Records for the exercise Start Marker

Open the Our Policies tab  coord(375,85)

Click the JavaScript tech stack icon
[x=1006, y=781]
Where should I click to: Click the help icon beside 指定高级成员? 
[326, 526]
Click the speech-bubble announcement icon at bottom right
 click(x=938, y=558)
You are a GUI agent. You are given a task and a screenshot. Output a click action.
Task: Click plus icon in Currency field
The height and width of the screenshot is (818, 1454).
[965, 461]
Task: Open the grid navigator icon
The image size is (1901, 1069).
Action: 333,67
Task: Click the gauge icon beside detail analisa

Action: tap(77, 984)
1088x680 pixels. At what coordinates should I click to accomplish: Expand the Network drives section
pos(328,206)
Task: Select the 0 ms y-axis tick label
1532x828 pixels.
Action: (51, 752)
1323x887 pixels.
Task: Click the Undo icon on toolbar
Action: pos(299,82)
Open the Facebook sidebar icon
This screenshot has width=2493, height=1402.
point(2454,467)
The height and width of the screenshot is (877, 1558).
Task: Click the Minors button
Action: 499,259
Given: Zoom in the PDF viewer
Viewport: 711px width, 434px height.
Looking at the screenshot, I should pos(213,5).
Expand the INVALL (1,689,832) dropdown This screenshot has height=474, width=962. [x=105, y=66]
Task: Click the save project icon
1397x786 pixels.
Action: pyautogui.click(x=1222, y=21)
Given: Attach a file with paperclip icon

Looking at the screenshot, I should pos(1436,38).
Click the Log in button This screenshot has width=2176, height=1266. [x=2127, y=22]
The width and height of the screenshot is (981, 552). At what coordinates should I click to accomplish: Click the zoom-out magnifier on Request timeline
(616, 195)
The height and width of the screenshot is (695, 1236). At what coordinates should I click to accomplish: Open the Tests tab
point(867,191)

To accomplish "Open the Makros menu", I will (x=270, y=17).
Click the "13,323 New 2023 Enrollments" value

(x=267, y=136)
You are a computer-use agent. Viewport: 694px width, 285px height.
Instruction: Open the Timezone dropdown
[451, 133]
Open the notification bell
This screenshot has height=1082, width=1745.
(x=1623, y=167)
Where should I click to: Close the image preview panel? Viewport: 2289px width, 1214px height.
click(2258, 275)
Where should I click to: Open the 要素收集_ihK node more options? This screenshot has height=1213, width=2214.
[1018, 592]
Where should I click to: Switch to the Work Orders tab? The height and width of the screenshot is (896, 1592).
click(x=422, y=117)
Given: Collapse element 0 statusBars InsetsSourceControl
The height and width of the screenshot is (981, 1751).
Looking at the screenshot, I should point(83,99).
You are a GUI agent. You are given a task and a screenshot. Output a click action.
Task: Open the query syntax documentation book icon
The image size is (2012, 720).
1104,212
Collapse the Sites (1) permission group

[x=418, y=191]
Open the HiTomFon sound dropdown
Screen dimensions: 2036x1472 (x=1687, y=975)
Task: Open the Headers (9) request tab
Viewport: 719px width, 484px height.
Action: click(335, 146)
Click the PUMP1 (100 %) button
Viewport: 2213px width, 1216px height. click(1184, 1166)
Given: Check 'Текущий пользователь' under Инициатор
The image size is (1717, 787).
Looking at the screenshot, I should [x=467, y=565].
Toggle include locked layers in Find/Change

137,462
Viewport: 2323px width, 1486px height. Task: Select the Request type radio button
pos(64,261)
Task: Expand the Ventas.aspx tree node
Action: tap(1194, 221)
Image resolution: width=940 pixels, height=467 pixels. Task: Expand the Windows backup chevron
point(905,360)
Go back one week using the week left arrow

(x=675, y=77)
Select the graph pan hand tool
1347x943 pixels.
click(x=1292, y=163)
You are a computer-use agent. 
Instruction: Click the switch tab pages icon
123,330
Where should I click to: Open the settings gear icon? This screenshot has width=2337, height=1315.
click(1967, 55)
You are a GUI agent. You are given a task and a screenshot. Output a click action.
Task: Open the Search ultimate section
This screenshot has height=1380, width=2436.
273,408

Records for the exercise End Marker

▸ **Your objective**
The response should reproduce every entry above exactly.

▸ **Solution to this task**
Open the Our Policies tab  coord(375,85)

Click the JavaScript tech stack icon
[x=1006, y=781]
Where should I click to: Click the help icon beside 指定高级成员? 
[326, 526]
Click the speech-bubble announcement icon at bottom right
 click(x=938, y=558)
You are a GUI agent. You are given a task and a screenshot. Output a click action.
Task: Click plus icon in Currency field
The height and width of the screenshot is (818, 1454).
[965, 461]
Task: Open the grid navigator icon
The image size is (1901, 1069).
Action: 333,67
Task: Click the gauge icon beside detail analisa

Action: tap(77, 984)
1088x680 pixels. At what coordinates should I click to accomplish: Expand the Network drives section
pos(328,206)
Task: Select the 0 ms y-axis tick label
1532x828 pixels.
Action: (51, 752)
1323x887 pixels.
Task: Click the Undo icon on toolbar
Action: pos(299,82)
Open the Facebook sidebar icon
This screenshot has width=2493, height=1402.
point(2454,467)
The height and width of the screenshot is (877, 1558).
Task: Click the Minors button
Action: 499,259
Given: Zoom in the PDF viewer
Viewport: 711px width, 434px height.
Looking at the screenshot, I should pos(213,5).
Expand the INVALL (1,689,832) dropdown This screenshot has height=474, width=962. [x=105, y=66]
Task: Click the save project icon
1397x786 pixels.
Action: pyautogui.click(x=1222, y=21)
Given: Attach a file with paperclip icon

Looking at the screenshot, I should pos(1436,38).
Click the Log in button This screenshot has width=2176, height=1266. [x=2127, y=22]
The width and height of the screenshot is (981, 552). At what coordinates should I click to accomplish: Click the zoom-out magnifier on Request timeline
(616, 195)
The height and width of the screenshot is (695, 1236). At what coordinates should I click to accomplish: Open the Tests tab
point(867,191)

To accomplish "Open the Makros menu", I will (x=270, y=17).
Click the "13,323 New 2023 Enrollments" value

(x=267, y=136)
You are a computer-use agent. Viewport: 694px width, 285px height.
Instruction: Open the Timezone dropdown
[451, 133]
Open the notification bell
This screenshot has height=1082, width=1745.
(x=1623, y=167)
Where should I click to: Close the image preview panel? Viewport: 2289px width, 1214px height.
click(2258, 275)
Where should I click to: Open the 要素收集_ihK node more options? This screenshot has height=1213, width=2214.
[1018, 592]
Where should I click to: Switch to the Work Orders tab? The height and width of the screenshot is (896, 1592).
click(x=422, y=117)
Given: Collapse element 0 statusBars InsetsSourceControl
The height and width of the screenshot is (981, 1751).
Looking at the screenshot, I should point(83,99).
You are a GUI agent. You are given a task and a screenshot. Output a click action.
Task: Open the query syntax documentation book icon
The image size is (2012, 720).
1104,212
Collapse the Sites (1) permission group

[x=418, y=191]
Open the HiTomFon sound dropdown
Screen dimensions: 2036x1472 (x=1687, y=975)
Task: Open the Headers (9) request tab
Viewport: 719px width, 484px height.
Action: click(335, 146)
Click the PUMP1 (100 %) button
Viewport: 2213px width, 1216px height. click(1184, 1166)
Given: Check 'Текущий пользователь' under Инициатор
The image size is (1717, 787).
Looking at the screenshot, I should [x=467, y=565].
Toggle include locked layers in Find/Change

137,462
Viewport: 2323px width, 1486px height. Task: Select the Request type radio button
pos(64,261)
Task: Expand the Ventas.aspx tree node
Action: tap(1194, 221)
Image resolution: width=940 pixels, height=467 pixels. Task: Expand the Windows backup chevron
point(905,360)
Go back one week using the week left arrow

(x=675, y=77)
Select the graph pan hand tool
1347x943 pixels.
click(x=1292, y=163)
You are a computer-use agent. 
Instruction: Click the switch tab pages icon
123,330
Where should I click to: Open the settings gear icon? This screenshot has width=2337, height=1315.
click(1967, 55)
You are a GUI agent. You are given a task and a screenshot. Output a click action.
Task: Open the Search ultimate section
This screenshot has height=1380, width=2436.
273,408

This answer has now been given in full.